Sacrip'Anne

« Oui, je sais très bien, depuis longtemps, que j’ai un cœur déraisonnable, mais, de le savoir, ça ne m’arrête pas du tout. » (Colette)

vendredi 8 mars 2024

La fabrique du joli

J'allais commencer en disant : "Quand la vie ne va pas complètement comme on voudrait". Mais non. Cette recette peut être utilisée absolument tout le temps, même quand tout vous sourit [1]. Il est possible toutefois qu'on en ait encore plus besoin dans certains moments que dans d'autres alors... rêvons.

Que faudrait-il pour fabriquer du joli ?

Si le soleil se pointait, ça serait bien. Pas totalement indispensable, on ferait quand même, sans lui. Mais sa présence insolente et, n'ayons pas peur des lieux communs, lumineuse, pile au bon moment, serait un plus. Surtout en sortie d'hiver, quand on a bien fait le plein de sombre, de nuances de gris et d'humide.

Il faut du beau, aussi. Du paysage, de l'architecture. De l'art. Que l'œil puisse se poser dessus et s'illuminer de joie, s'interroger, râler, s'enthousiasmer.

* [Énoncé écrit 1]: Citez l'extrait en reproduisant tout le passage compris entre « Sacrip'Anne » et « d'autres alors... rêvons. », ces deux bornes incluses.
* [Énoncé écrit 2]: Selon l'extrait, quelles sont toutes les réactions que l'œil pourrait avoir en se posant sur le beau ?

* [Données disponibles]:
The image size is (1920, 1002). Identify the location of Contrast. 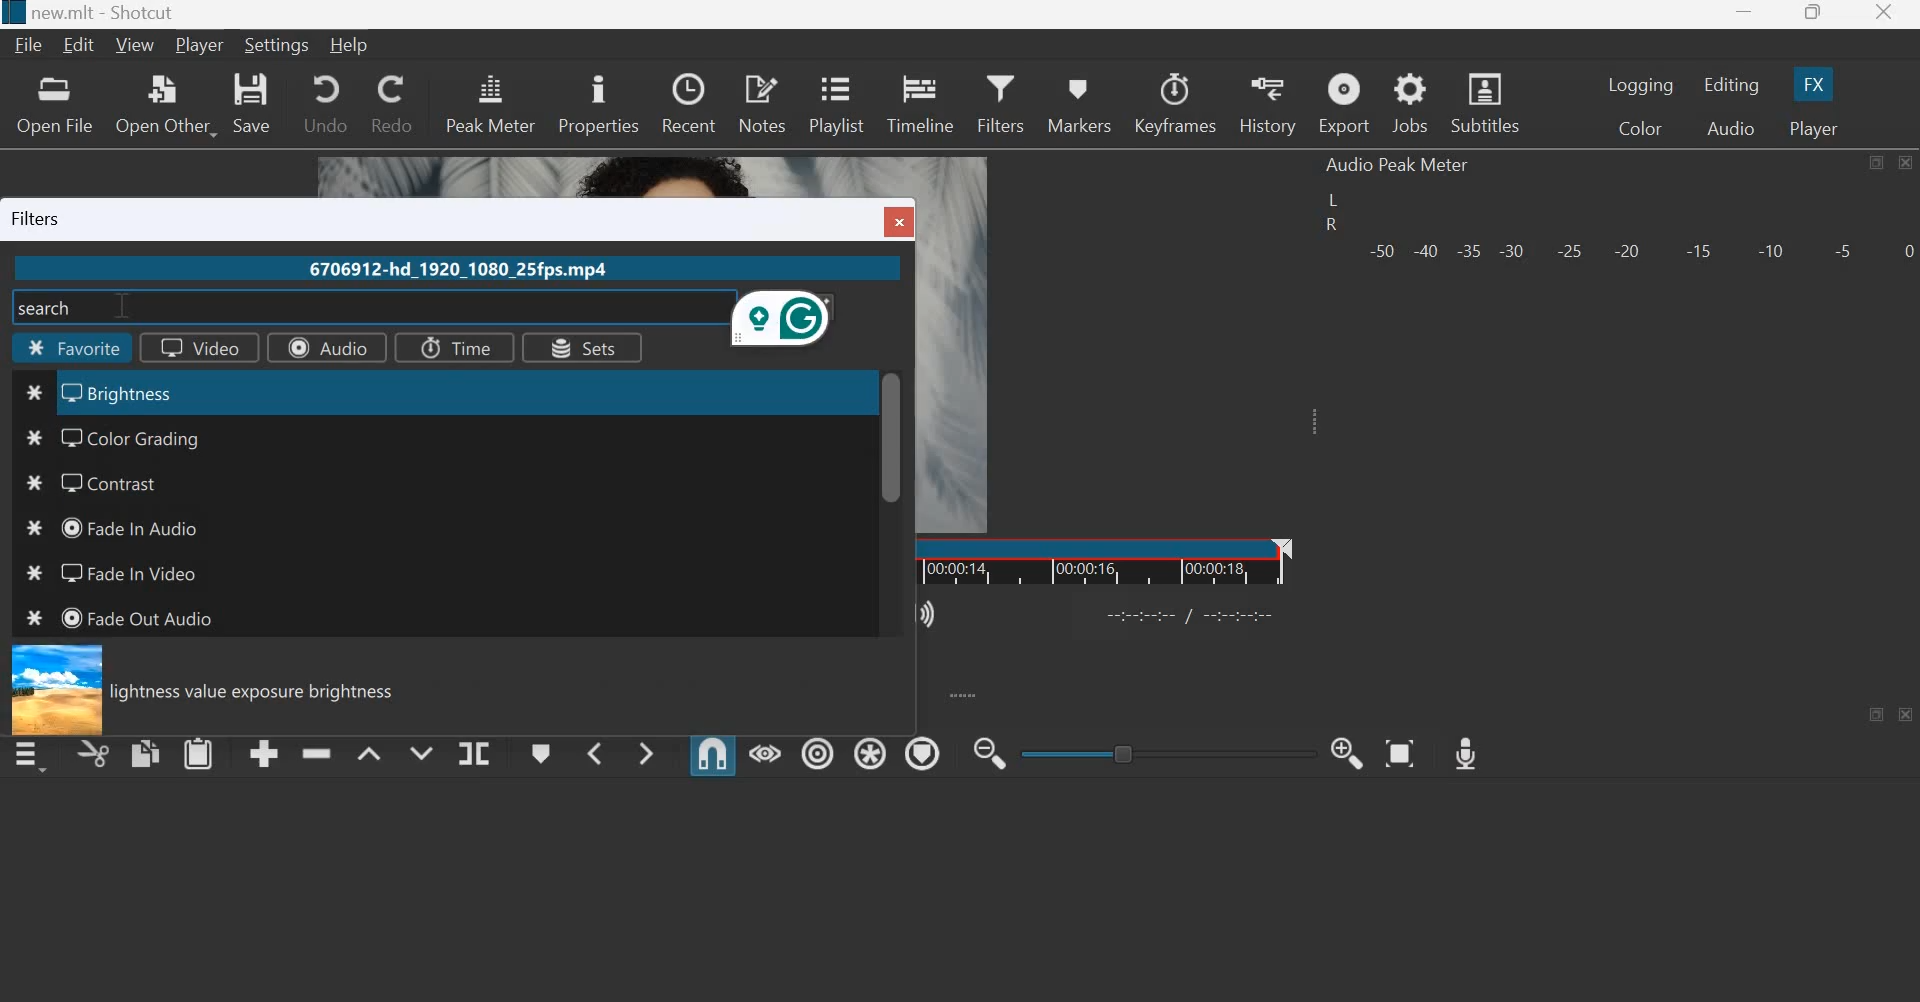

* [Réponse complète 1]:
Sacrip'Anne

« Oui, je sais très bien, depuis longtemps, que j’ai un cœur déraisonnable, mais, de le savoir, ça ne m’arrête pas du tout. » (Colette)

vendredi 8 mars 2024

La fabrique du joli

J'allais commencer en disant : "Quand la vie ne va pas complètement comme on voudrait". Mais non. Cette recette peut être utilisée absolument tout le temps, même quand tout vous sourit [1]. Il est possible toutefois qu'on en ait encore plus besoin dans certains moments que dans d'autres alors... rêvons.

* [Réponse complète 2]:
- s'illuminer de joie
- s'interroger
- râler
- s'enthousiasmer